Purpose: To develop an objective quantification system for retinal and choroidal in vivo imaging in mouse models using autofluorescence (AF), fluorescence angiography (FA), and optical coherence tomography (OCT).
Methods:In a mouse model for laser-induced choroidal neovascularisation (CNV), imaging analysis was performed. First, the intensity ratio (mean fluorescent intensity [MFI] in defined laser spot sizes) was introduced to quantify AF. Second, MFI and lesion size for vessel permeability were calculated in FA, and third, OCT scale bars were analysed and adjusted for real retinal thickness in vivo, introducing an OCT conversion factor. Inter-and intraobserver agreements were calculated using the Bland-Altman method and Spearman correlation analysis.

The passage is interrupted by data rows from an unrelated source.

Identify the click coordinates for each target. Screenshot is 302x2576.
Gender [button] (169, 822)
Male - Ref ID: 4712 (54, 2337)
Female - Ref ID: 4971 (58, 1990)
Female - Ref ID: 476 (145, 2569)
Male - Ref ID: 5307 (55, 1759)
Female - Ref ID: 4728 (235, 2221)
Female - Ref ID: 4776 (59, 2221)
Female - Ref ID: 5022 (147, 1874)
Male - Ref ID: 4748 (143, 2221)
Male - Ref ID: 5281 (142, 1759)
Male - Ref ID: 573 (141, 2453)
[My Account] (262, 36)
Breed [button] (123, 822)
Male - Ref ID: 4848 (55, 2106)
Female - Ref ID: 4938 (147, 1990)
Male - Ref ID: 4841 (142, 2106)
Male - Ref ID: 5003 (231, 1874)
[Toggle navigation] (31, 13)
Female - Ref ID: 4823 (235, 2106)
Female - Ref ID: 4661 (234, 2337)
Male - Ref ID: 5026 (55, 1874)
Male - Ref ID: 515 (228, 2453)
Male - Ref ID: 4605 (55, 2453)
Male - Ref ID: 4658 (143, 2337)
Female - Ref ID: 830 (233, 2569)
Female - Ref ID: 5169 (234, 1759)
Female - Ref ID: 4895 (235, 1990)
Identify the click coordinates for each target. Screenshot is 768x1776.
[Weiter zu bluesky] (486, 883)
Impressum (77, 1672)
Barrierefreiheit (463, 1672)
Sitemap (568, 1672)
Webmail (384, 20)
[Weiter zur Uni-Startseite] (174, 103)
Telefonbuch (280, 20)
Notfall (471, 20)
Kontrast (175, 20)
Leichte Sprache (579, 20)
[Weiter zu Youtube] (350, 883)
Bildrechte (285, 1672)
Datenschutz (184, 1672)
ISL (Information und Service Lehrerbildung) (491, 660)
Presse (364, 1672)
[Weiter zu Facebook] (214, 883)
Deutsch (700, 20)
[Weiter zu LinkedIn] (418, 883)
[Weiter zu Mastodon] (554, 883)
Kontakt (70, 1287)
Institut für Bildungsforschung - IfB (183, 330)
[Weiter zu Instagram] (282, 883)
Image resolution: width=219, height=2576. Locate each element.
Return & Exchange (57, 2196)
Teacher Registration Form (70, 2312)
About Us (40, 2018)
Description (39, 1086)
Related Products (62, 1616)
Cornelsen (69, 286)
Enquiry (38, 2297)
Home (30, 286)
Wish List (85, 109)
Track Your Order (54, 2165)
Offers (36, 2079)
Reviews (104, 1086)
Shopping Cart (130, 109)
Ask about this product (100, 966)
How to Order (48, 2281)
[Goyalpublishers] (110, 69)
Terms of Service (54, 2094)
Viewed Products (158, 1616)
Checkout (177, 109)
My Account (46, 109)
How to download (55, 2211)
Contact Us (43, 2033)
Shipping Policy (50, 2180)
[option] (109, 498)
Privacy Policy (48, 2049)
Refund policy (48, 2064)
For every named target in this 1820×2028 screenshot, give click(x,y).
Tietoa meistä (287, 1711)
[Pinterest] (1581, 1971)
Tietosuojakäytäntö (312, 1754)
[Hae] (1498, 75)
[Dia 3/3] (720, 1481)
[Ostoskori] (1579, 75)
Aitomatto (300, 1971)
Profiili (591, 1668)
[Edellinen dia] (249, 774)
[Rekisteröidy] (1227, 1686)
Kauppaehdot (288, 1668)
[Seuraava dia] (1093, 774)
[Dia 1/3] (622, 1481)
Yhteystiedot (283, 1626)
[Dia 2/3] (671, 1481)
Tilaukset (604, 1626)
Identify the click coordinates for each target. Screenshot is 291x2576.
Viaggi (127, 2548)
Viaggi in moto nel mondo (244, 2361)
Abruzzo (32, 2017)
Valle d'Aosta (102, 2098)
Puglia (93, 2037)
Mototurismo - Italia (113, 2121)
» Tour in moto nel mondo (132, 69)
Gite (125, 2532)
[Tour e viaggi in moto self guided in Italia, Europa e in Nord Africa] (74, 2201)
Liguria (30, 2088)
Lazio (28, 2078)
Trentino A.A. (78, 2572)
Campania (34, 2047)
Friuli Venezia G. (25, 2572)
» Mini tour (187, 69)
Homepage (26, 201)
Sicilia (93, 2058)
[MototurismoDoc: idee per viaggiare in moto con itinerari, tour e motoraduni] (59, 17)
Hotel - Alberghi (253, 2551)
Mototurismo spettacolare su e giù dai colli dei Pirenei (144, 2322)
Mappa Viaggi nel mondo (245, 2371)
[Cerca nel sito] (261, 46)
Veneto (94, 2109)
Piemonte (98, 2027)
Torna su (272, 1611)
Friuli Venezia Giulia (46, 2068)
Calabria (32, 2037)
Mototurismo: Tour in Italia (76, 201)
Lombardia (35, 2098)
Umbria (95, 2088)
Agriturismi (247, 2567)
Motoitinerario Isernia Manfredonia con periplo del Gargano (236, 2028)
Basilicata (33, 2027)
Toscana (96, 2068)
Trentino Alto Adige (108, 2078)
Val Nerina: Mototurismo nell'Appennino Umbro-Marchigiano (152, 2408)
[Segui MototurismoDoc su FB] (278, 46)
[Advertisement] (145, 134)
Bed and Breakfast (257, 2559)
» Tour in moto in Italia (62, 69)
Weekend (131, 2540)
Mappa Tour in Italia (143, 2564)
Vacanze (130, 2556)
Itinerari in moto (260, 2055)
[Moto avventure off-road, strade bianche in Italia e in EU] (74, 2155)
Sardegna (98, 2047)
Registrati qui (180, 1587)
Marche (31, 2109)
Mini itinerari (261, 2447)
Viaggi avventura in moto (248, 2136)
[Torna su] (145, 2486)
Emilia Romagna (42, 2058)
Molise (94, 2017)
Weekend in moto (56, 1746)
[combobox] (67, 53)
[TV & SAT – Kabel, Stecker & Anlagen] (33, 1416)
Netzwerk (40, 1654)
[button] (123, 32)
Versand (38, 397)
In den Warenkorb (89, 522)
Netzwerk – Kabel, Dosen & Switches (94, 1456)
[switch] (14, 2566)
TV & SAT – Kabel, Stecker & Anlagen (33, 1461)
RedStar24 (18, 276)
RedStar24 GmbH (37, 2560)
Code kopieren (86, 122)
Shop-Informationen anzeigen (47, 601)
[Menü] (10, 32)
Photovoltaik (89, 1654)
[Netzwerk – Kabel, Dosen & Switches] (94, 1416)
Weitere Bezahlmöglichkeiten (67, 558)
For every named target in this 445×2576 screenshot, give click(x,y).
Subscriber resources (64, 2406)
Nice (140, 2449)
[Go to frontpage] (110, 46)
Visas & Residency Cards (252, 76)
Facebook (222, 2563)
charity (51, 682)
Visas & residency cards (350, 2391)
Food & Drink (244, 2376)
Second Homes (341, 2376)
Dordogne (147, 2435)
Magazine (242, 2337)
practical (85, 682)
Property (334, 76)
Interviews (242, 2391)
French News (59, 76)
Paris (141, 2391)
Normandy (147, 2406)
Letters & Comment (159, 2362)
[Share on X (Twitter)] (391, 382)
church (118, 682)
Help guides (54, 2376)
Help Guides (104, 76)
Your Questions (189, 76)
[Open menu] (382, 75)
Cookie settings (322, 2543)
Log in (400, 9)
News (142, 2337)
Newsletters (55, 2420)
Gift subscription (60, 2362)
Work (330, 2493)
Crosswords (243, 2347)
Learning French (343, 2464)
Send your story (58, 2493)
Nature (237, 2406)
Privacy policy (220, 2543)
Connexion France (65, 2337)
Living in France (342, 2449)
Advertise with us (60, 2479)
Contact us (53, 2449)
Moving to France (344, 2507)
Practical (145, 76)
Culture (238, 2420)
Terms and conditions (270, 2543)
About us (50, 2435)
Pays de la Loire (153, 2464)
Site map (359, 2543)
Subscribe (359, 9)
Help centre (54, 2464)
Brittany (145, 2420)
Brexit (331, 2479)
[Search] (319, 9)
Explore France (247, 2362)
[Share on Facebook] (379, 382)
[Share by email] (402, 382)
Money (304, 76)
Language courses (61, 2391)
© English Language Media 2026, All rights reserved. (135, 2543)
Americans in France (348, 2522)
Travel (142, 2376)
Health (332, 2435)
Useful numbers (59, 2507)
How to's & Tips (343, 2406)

Results:Migration of fluorescent cells could be quantified with the intensity ratio. FA (fluorescein/ICG) proved to be a useful tool for the investigation of vessel integrity and vascular permeability and for indirect quantification of neovascularisation and vessel quality. Especially in fluorescein angiography, laser spot size correlated positively with the amount of leakage. ICG was also applicable for quantitative analysis, but better in late-phase than in early-phase angiography. OCT quantification of retinal thickness in vivo showed a conversion factor of 1.194±0.03 between in vivo and ex vivo evaluation. Inter-and intraobserver agreement analysis showed a positive correlation of repeated measurements.
Conclusion:We suggest three new quantification methods for in vivo optical imaging in mice, using AF, FA, and OCT. A standardised quantification of these methods has the potential to enhance the comparability of results of independent preclinical studies in mice and improve the interpretation of data.